Saved data entries:
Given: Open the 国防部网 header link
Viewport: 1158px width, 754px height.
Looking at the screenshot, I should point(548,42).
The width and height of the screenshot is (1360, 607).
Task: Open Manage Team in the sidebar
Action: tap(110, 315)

- What to do
Every line above should be output exactly as it stands.

- Answer
Given: Open the 国防部网 header link
Viewport: 1158px width, 754px height.
Looking at the screenshot, I should point(548,42).
The width and height of the screenshot is (1360, 607).
Task: Open Manage Team in the sidebar
Action: tap(110, 315)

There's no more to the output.